Per lungo tempo la minaccia di avvelenamento da mercurio conseguente al consumo di pesce si è diffusa più o meno in modo inquietante nella sensibilità del pubblico. Le preoccupazioni circa la sovraesposizione al mercurio riguardano generalmente le donne in gravidanza che mangiano grandi quantità di pesce, ma un nuovo studio dice che non c’è bisogno di preoccuparsi.
La ricerca, dal titolo “Fatty Acids in Fish May Shield Brain from Mercury Damage”, pubblicata sull’ American Journal of Clinical Nutrition, condotta dalla University of Rochester, analizza la popolazione delle isole Seychelles, nell’Oceano Indiano. Circa i risultati, Edwin Van Wijngaarden, uno dei ricercatori, riassume: “qui si mangia pesce in abbondanza, storicamente circa 12 piatti di pesce alla settimana, e la loro esposizione al possibile accumulo di mercurio è di circa 10 volte superiore a quella degli americani medi. Non abbiamo trovato alcuna associazione tra queste esposizioni al mercurio e esiti negativi”.
“Questi risultati dimostrano che non c’è alcuna associazione globale tra l’esposizione prenatale al mercurio attraverso il consumo di pesce e esiti dallo sviluppo neurologico“, spiega Van Wijngaarden, professore associato dell’Università di Rochester, Dipartimento di Scienze di Sanità Pubblica. “E’ anche sempre più evidente che i benefici del consumo di pesce possono superare, o addirittura mascherare, eventuali effetti negativi indotti dal mercurio”. Gli acidi grassi Omega-3 si trovano nel pesce e in nessuna altra fonte di alimenti d’origine animale, e sono noti per aiutare a proteggere il cervello dagli effetti potenzialmente tossici del mercurio. Gli acidi grassi Omega-3 migliorano complessivamente anche i tessuti molli, che comprendono i nervi, i vasi sanguigni e la cartilagine. Lo studio dimostra che i problemi di sviluppo legati al mercurio erano per lo più presenti nei bambini le cui madri avevano bassi livelli di omega 3 ma elevati di Omega-6. I grassi Omega-6 grassi sono associati a vari oli da cucina (in particolare oli per frittura).
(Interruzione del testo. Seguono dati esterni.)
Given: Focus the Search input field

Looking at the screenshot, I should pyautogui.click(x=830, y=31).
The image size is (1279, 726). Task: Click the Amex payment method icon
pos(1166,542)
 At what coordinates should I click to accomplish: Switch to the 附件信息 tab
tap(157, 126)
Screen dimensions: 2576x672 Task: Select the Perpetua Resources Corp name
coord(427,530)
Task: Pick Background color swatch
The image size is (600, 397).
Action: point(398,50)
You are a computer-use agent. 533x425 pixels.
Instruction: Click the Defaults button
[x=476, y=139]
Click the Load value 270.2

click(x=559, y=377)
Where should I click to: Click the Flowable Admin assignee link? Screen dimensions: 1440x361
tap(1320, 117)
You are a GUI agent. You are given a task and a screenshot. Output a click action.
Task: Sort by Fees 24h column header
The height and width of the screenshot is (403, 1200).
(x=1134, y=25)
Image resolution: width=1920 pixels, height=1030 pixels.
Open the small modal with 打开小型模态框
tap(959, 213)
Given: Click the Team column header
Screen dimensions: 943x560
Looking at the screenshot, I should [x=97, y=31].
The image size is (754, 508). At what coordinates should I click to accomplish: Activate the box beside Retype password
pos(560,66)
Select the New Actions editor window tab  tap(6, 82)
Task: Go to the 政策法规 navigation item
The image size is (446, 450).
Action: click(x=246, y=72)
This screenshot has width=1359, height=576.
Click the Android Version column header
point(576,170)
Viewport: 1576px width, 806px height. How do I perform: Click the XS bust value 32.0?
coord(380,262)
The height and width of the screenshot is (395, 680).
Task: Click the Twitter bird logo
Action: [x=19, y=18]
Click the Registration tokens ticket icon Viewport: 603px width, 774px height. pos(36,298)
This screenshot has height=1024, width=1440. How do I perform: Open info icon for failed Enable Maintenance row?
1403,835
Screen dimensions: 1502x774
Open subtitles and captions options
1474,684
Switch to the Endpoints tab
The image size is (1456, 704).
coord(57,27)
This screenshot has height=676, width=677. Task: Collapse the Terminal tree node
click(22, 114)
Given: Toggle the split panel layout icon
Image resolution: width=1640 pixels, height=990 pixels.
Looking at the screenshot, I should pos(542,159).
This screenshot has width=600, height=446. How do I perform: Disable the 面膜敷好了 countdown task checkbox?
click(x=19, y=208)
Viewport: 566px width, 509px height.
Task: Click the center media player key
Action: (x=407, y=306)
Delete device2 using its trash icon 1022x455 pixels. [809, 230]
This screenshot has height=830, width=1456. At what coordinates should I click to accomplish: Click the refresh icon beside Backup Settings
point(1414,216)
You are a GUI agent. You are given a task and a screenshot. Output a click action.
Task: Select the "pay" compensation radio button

Phillip Davidson , del Seychelles Child Development, capo-team della ricerca, commenta: “Sembra che il rapporto tra i nutrienti di pesce e il mercurio possa essere molto più complesso di quanto precedentemente apprezzato. Questi risultati indicano che potrebbe esserci un equilibrio ottimale tra le diverse proprietà infiammatorie degli acidi grassi che promuovono lo sviluppo fetale e che questi meccanismi meritano ulteriori studi”. Questa ricerca offre alla US Food and Drug Administration FDA e alle agenzie internazionali lo strumento per riflettere meglio sul consumo di pesce e sui benefici per la salute derivante dai suoi nutrienti. Le attuali linee guida della FDA – che raccomanda alle donne in gravidanza di limitare il consumo di alcuni pesci a due volte a settimana – sono state istituite a causa del noto rischio di esposizione al mercurio ad alto livello nei confronti dello sviluppo fetale.